What you will do: From the line that holds "You are a GUI" to the end of the records, reproduce every line exactly. No pictures.

Records for this task:

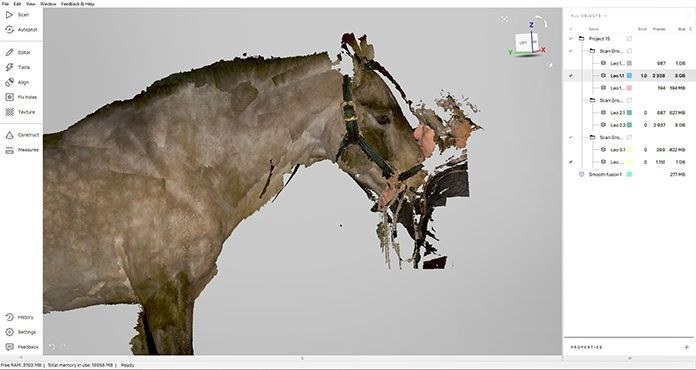Open the View menu
The width and height of the screenshot is (696, 370).
(x=30, y=4)
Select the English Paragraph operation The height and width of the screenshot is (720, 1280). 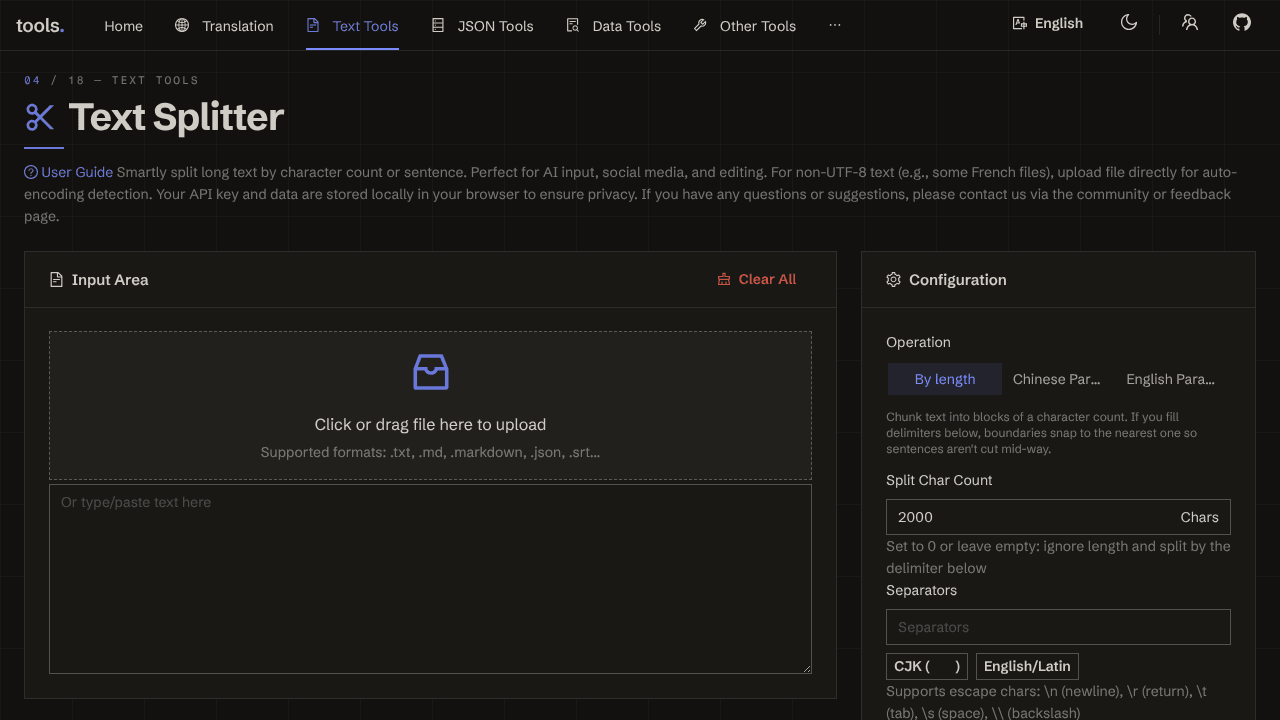[x=1170, y=379]
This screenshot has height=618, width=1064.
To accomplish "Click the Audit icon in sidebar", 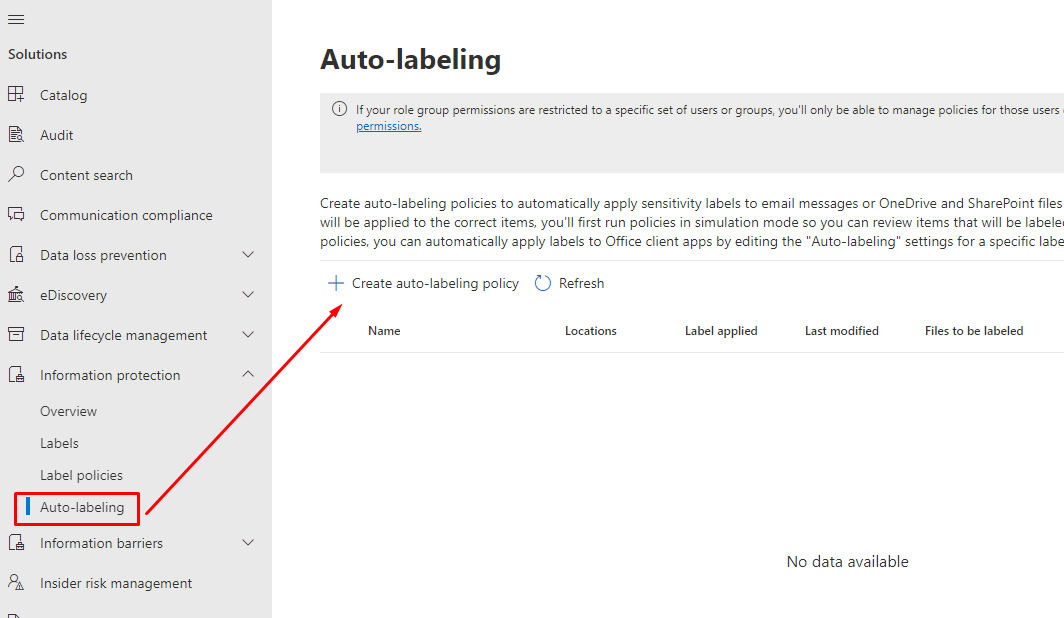I will click(16, 135).
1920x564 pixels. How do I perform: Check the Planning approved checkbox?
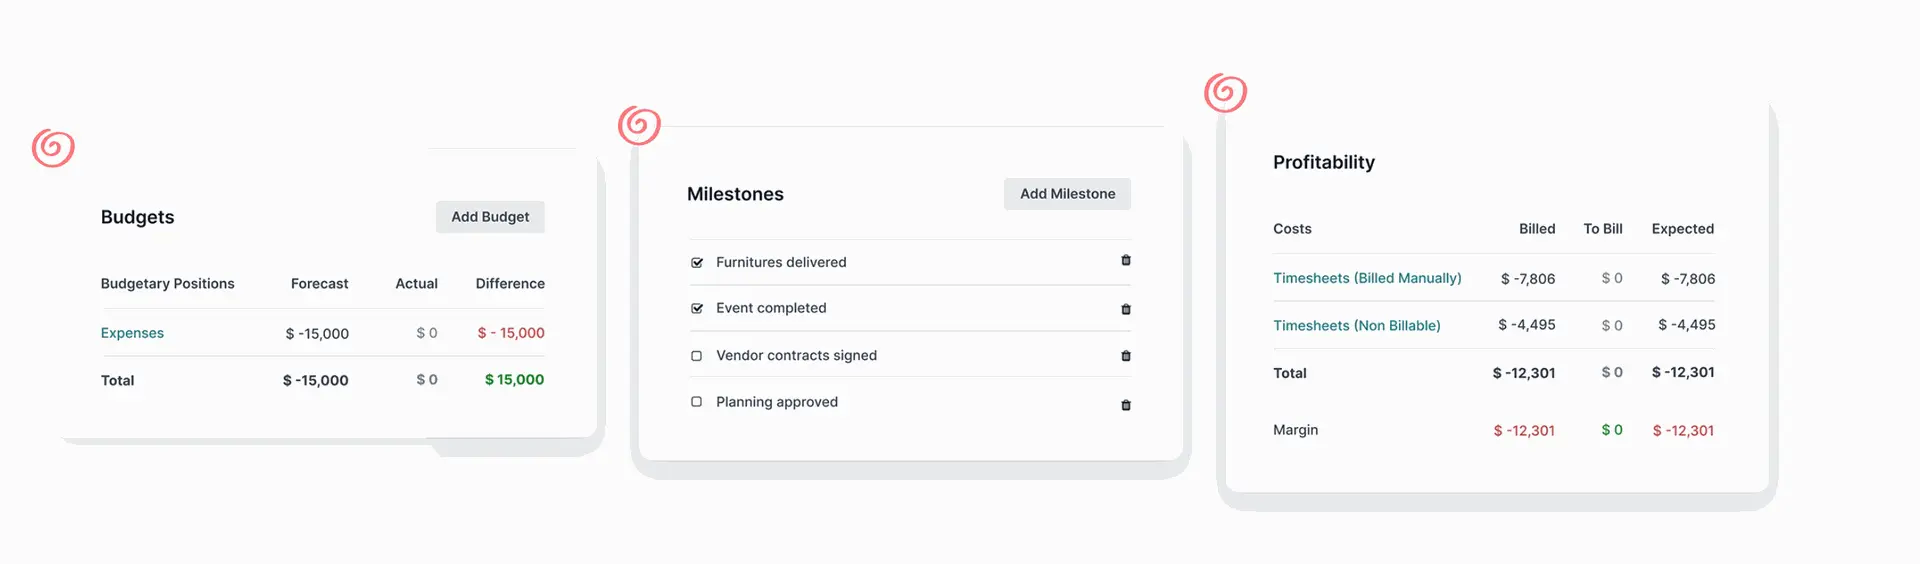tap(697, 402)
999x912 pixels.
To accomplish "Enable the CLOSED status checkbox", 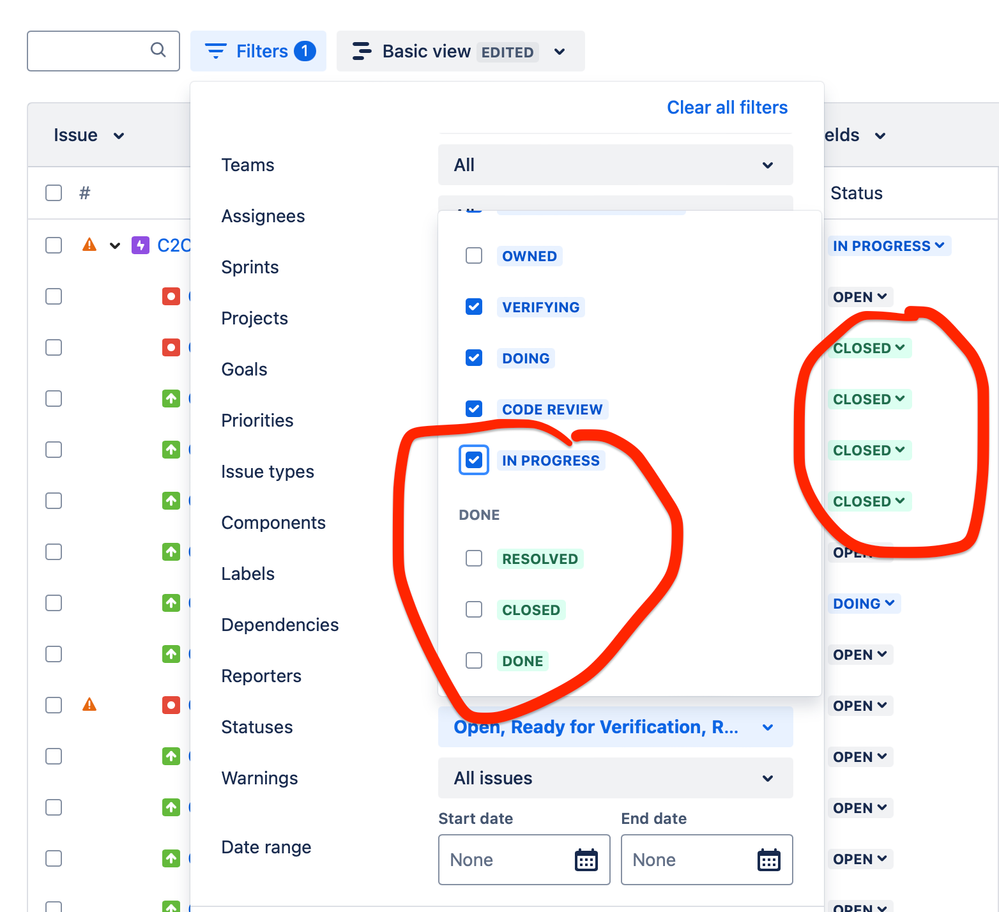I will click(474, 609).
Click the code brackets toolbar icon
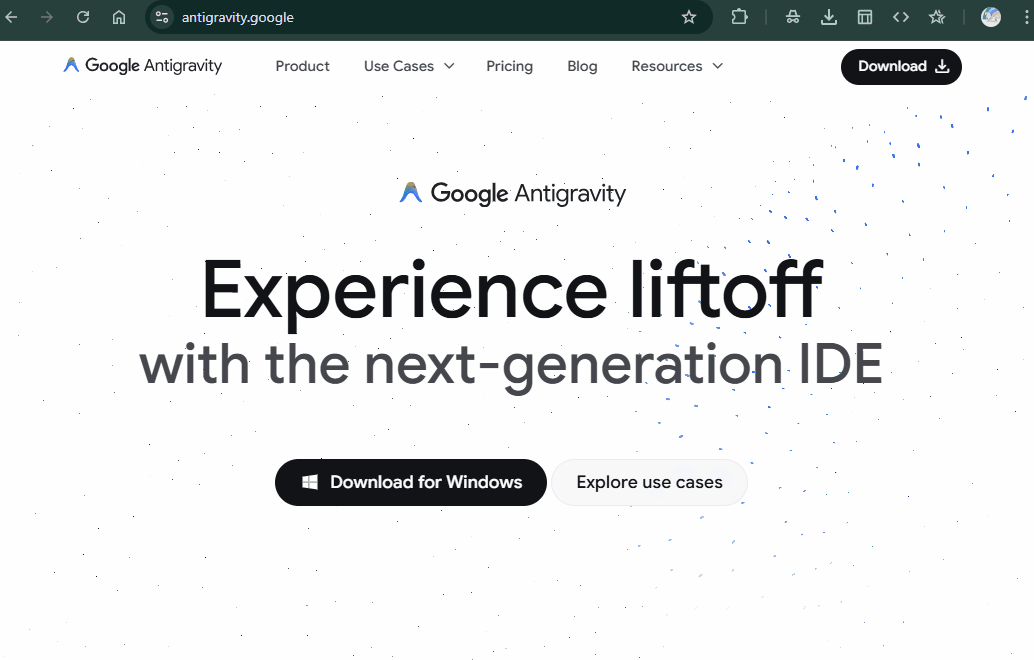 point(900,17)
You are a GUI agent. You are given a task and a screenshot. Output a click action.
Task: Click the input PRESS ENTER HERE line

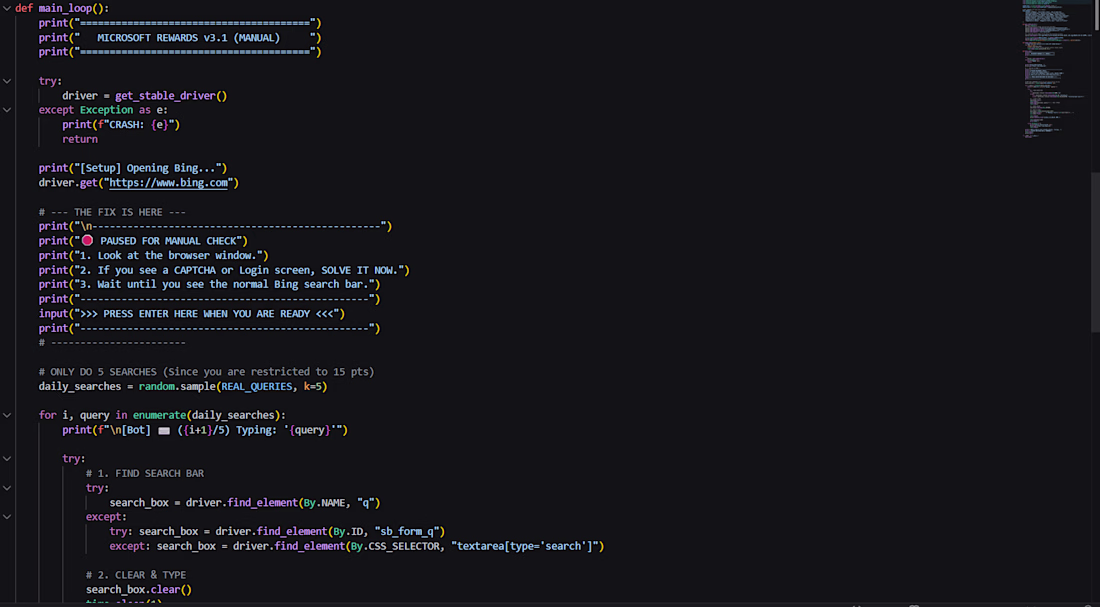click(192, 314)
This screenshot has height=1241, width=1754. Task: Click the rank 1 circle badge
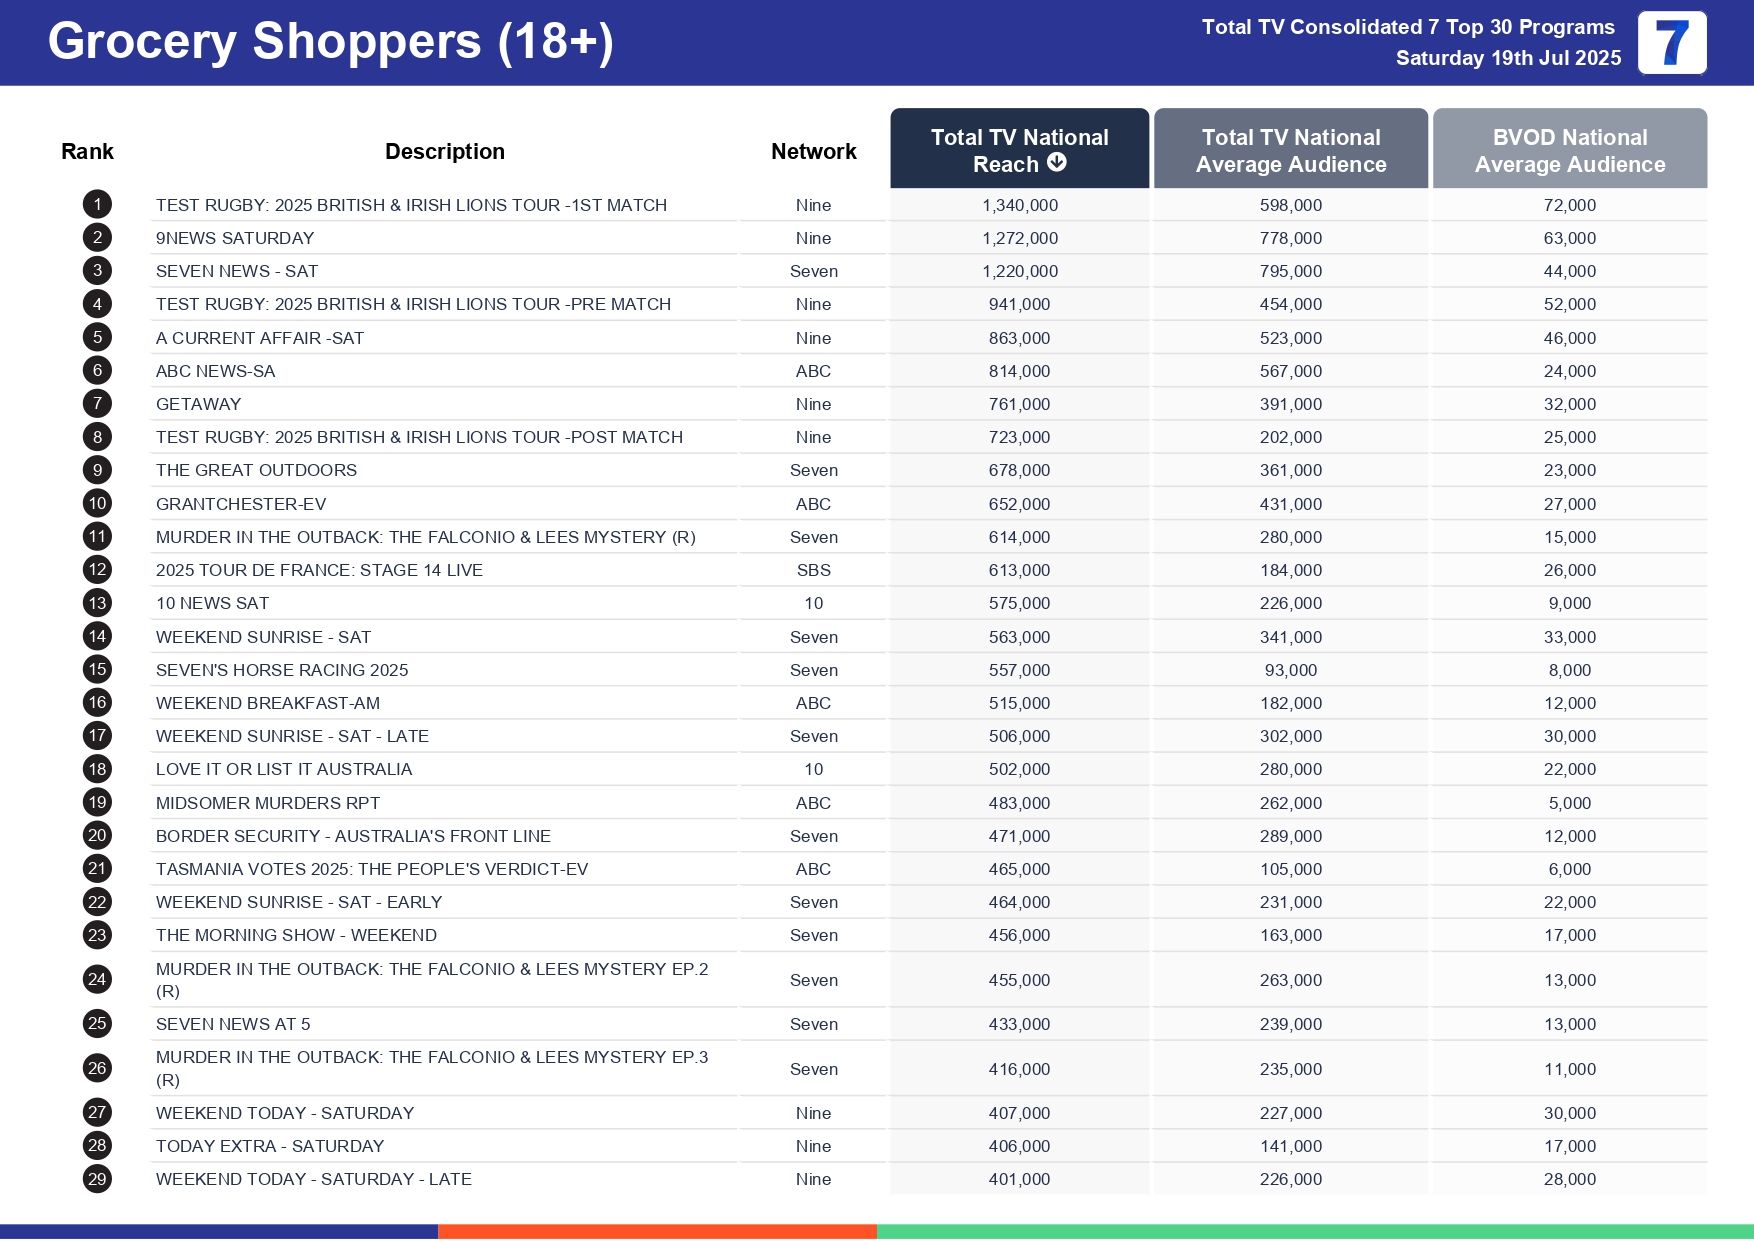pyautogui.click(x=97, y=205)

Answer for the task:
You are a GUI agent. You are given a task and a screenshot. Output a click action.
Task: Click the input PRESS ENTER HERE line

click(192, 314)
This screenshot has height=1241, width=1754. Task: Click the rank 1 circle badge
pyautogui.click(x=97, y=205)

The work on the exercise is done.